* **Task**
The listing should be returned in its entirety, exactly as given.

* **Material supplied**
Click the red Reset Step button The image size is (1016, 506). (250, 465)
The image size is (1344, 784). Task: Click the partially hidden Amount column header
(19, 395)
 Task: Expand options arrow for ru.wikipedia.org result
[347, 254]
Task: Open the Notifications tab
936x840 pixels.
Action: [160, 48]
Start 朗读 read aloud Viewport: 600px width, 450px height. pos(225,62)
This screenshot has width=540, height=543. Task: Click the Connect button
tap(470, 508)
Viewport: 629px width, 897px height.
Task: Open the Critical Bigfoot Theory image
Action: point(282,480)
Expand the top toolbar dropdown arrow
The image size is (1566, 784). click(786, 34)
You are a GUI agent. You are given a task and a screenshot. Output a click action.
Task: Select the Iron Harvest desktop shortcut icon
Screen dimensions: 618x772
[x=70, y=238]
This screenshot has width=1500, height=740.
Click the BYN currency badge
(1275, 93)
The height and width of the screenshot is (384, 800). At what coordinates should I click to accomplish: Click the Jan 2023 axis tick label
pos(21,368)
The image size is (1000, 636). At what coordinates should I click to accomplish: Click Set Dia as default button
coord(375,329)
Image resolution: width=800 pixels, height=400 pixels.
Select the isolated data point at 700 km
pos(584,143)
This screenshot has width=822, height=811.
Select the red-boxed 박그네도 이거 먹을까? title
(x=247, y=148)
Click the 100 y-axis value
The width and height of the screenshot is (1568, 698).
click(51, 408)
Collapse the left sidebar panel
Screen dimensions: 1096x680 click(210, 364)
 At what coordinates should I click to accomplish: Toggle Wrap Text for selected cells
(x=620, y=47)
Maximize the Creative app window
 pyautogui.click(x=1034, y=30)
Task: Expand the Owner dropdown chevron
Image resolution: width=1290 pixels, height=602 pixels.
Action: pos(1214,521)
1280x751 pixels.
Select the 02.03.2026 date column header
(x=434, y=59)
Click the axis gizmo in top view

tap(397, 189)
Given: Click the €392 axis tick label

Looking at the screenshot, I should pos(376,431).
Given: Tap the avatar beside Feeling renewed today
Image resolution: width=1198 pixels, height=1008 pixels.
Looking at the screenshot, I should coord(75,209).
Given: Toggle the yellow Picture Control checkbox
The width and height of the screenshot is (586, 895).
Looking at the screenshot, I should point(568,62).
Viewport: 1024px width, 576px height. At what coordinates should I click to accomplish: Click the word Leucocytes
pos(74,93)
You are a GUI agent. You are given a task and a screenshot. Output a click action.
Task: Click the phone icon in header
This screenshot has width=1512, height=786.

* **Response to the exercise**
Click the red Reset Step button The image size is (1016, 506). (250, 465)
The image size is (1344, 784). Task: Click the partially hidden Amount column header
(19, 395)
 Task: Expand options arrow for ru.wikipedia.org result
[347, 254]
Task: Open the Notifications tab
936x840 pixels.
Action: [160, 48]
Start 朗读 read aloud Viewport: 600px width, 450px height. pos(225,62)
This screenshot has width=540, height=543. Task: Click the Connect button
tap(470, 508)
Viewport: 629px width, 897px height.
Task: Open the Critical Bigfoot Theory image
Action: point(282,480)
Expand the top toolbar dropdown arrow
The image size is (1566, 784). click(786, 34)
You are a GUI agent. You are given a task and a screenshot. Output a click action.
Task: Select the Iron Harvest desktop shortcut icon
Screen dimensions: 618x772
[x=70, y=238]
This screenshot has width=1500, height=740.
Click the BYN currency badge
(1275, 93)
The height and width of the screenshot is (384, 800). At what coordinates should I click to accomplish: Click the Jan 2023 axis tick label
pos(21,368)
The image size is (1000, 636). At what coordinates should I click to accomplish: Click Set Dia as default button
coord(375,329)
Image resolution: width=800 pixels, height=400 pixels.
Select the isolated data point at 700 km
pos(584,143)
This screenshot has width=822, height=811.
Select the red-boxed 박그네도 이거 먹을까? title
(x=247, y=148)
Click the 100 y-axis value
The width and height of the screenshot is (1568, 698).
click(51, 408)
Collapse the left sidebar panel
Screen dimensions: 1096x680 click(210, 364)
 At what coordinates should I click to accomplish: Toggle Wrap Text for selected cells
(x=620, y=47)
Maximize the Creative app window
 pyautogui.click(x=1034, y=30)
Task: Expand the Owner dropdown chevron
Image resolution: width=1290 pixels, height=602 pixels.
Action: pos(1214,521)
1280x751 pixels.
Select the 02.03.2026 date column header
(x=434, y=59)
Click the axis gizmo in top view

tap(397, 189)
Given: Click the €392 axis tick label

Looking at the screenshot, I should pos(376,431).
Given: Tap the avatar beside Feeling renewed today
Image resolution: width=1198 pixels, height=1008 pixels.
Looking at the screenshot, I should coord(75,209).
Given: Toggle the yellow Picture Control checkbox
The width and height of the screenshot is (586, 895).
Looking at the screenshot, I should point(568,62).
Viewport: 1024px width, 576px height. At what coordinates should I click to accomplish: Click the word Leucocytes
pos(74,93)
You are a GUI agent. You are given a task and a screenshot. Output a click action.
Task: Click the phone icon in header
This screenshot has width=1512, height=786.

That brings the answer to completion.